Cutting Up to Building Up – Claudia Tung

The case that I chose is called “Writing with Scissors”, and the object on display is William Burroughs’s cut ups in a folder from circa 1960s. There are lots of different sizes of squares and rectangles of paper with words from many passages of texts. This case first drew me to it because it just looked strange and interesting because I wondered why someone would cut up passages and what they were planning to do with the squares.

Although this case talks about a technique called the cut-up writing technique, it reminded me of the works by Ted Berrigan and Medbh McGuckian. During one of our MARBL visits, we saw Ted Berrigan’s process of scratching out words from a book to create an entirely new work. During class, we also saw how Medbh McGuckian would choose bits and pieces from other poems/works to forge her own poem. Both of Berrigan’s and McGuckian’s work “borrow” words/phrases from other work, just like what Burroughs was doing with the cut-ups. These are all examples of intertextuality, which I think is a very creative and innovative way to create your own piece of work. This installation gives me ideas on how I might structure my own virtual exhibit because the Beats Exhibit allowed me to see how bits and pieces of artwork are insights to the artists’, poets’ or writers’ character and thoughts, and that they create these kinds of work for a reason. The exhibit gave me an idea on what types of materials I should be looking at for my poet to really get to know her and put together a meaningful virtual exhibit.

Some questions that came up after looking at this installation at the Beats Exhibit were: how did Burroughs choose which passages to cut from? How did he put the cut ups together? Did all the phrases on the square have to match with the other phrases from another square or did he only do one line at a time? I would love to read a collection of Burroughs’s work along with where and how he got his sources. I want to discover how he approached this intertextuality technique and what kind of new texts he liked to create. Through these examples of his work, I can look into this train of thought as he puts together the cut-up passages. I would most likely have to look at scholarly books if I want to also read about the sources of the texts. I am also aware that there were past exhibits in museums, such as the Irish Museum of Modern Art, that showcased Burroughs’s work. I would love to attend one of these exhibits to learn more about Burroughs’s creativity and ideas because it really is a unique approach to writing.

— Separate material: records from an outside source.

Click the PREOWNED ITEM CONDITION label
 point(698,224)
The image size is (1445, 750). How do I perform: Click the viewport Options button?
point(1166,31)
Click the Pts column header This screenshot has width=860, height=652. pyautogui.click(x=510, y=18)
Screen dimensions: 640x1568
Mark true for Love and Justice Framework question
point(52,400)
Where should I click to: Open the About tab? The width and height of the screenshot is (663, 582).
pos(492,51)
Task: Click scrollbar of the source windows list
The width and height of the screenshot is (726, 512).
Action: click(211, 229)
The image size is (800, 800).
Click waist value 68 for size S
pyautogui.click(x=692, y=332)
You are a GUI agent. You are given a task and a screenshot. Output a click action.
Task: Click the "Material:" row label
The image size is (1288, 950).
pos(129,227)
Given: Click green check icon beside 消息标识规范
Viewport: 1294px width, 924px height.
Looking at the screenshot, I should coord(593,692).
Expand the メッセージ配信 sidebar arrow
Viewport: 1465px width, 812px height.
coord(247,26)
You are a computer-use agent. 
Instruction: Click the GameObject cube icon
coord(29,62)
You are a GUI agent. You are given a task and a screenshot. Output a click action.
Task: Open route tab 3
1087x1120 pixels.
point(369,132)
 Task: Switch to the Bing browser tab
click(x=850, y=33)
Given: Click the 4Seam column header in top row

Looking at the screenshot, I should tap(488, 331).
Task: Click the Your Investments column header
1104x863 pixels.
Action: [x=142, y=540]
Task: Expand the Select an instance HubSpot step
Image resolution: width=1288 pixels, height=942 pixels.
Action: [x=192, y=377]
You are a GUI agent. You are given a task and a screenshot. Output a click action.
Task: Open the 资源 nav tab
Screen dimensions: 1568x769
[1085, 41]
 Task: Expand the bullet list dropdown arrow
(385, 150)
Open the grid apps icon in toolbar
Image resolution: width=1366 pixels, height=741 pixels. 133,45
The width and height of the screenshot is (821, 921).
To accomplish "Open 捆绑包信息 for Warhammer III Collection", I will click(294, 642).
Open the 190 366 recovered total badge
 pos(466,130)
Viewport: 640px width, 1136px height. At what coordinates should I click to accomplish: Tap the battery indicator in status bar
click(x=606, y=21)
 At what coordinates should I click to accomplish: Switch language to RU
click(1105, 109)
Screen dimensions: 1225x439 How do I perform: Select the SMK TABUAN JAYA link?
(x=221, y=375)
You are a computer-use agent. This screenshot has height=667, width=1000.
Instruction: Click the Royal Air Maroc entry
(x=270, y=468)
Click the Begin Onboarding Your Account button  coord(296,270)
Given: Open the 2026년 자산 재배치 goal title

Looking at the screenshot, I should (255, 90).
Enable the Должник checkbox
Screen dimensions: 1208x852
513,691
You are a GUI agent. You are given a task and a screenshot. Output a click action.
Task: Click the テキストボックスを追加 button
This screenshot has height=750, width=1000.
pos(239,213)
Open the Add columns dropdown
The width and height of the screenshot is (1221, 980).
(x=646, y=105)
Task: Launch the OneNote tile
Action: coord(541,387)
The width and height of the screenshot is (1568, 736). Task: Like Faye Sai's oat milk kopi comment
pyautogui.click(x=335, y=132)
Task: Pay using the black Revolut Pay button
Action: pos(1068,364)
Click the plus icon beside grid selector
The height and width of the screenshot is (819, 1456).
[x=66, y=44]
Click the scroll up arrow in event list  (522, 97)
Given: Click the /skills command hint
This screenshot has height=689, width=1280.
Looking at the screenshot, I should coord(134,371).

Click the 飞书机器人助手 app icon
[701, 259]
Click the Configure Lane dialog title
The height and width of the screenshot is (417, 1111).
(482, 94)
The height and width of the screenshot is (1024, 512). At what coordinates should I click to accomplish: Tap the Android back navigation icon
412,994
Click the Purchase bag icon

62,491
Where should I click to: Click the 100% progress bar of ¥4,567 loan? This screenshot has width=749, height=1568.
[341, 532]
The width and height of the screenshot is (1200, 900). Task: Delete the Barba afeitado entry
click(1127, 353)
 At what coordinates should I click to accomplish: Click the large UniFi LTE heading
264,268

Breaking the English Language Conventions — Claudia Tung

“Self-Portrait, New City Replicant” by Ching-In Chen (Nov. 1 Poem-a-Day) is like a piece of work where Marlene NourbeSe Philip and Gertrude Stein collaborated on. It follows unconventional grammar and syntax structure that makes it difficult for readers to interpret the poem without deeper analysis, much like the poems by Philip and Stein. More specifically, Chen’s poem reminds me of the poems in Zong! by Marlene NourbeSe Philip visually. The structures of the poem are similar because both poems utilise enjambment and don’t follow a specific meter, and there are no coherent sentences in either works. Both poems have words scattered around the page with large spaces in between the words, and they don’t link up to create proper sentences. However, there are some differences between the poems. For example, the poem by Ching-In Chen is slightly more cohesive because there are phrases scattered around the page, while the poems in Zong! can have words, letters, or phrases scattered around the page, which looks messier and even more disconnected.

                                  

“Self-Portrait, New City Replicant” also reminds me of Gertrude Stein’s Tender Buttons because of the way the poet writes the phrases. Although some of them make sense, there are a few that are rather unorthodox. For example, “adjust the replica body”, drinks the page” and “in the yesterday travel rain” sound like phrases that Stein would write because of the way the phrases are formed. They don’t follow the normal sentence structures and they don’t make sense as a phrase. In addition, Chen writes about different and unrelated things throughout the poem, like Stein does. For example, he talks about heating a sister in the beginning, being comfortable to eat in the middle and an unseasoned tree at the end. None of these sentences go together, like the poems in Tender Buttons. Just to show a comparison, Stein would write things like “boom in boom in, butter”, “wood a supply” and “it is a need that state butter” to describe butter.

Poems like these have always made me wonder what poetry is defined as. There are always a few questions that come along with these unconventional poems: how do the poets even come up with these kinds of phrases? How are we supposed to make sense of them? Why do they write like that and what are they actually trying to convey? As a student without a real talent in poetry, it makes me think that I could write random sentences and become a successful poet because people can interpret my random sentences their own way and assume that it is what I intended to express through the poem. However, I’m sure that there is a much more complicated and meticulous process that goes on behind the poem, which I would love to learn about through personally interacting with the poet.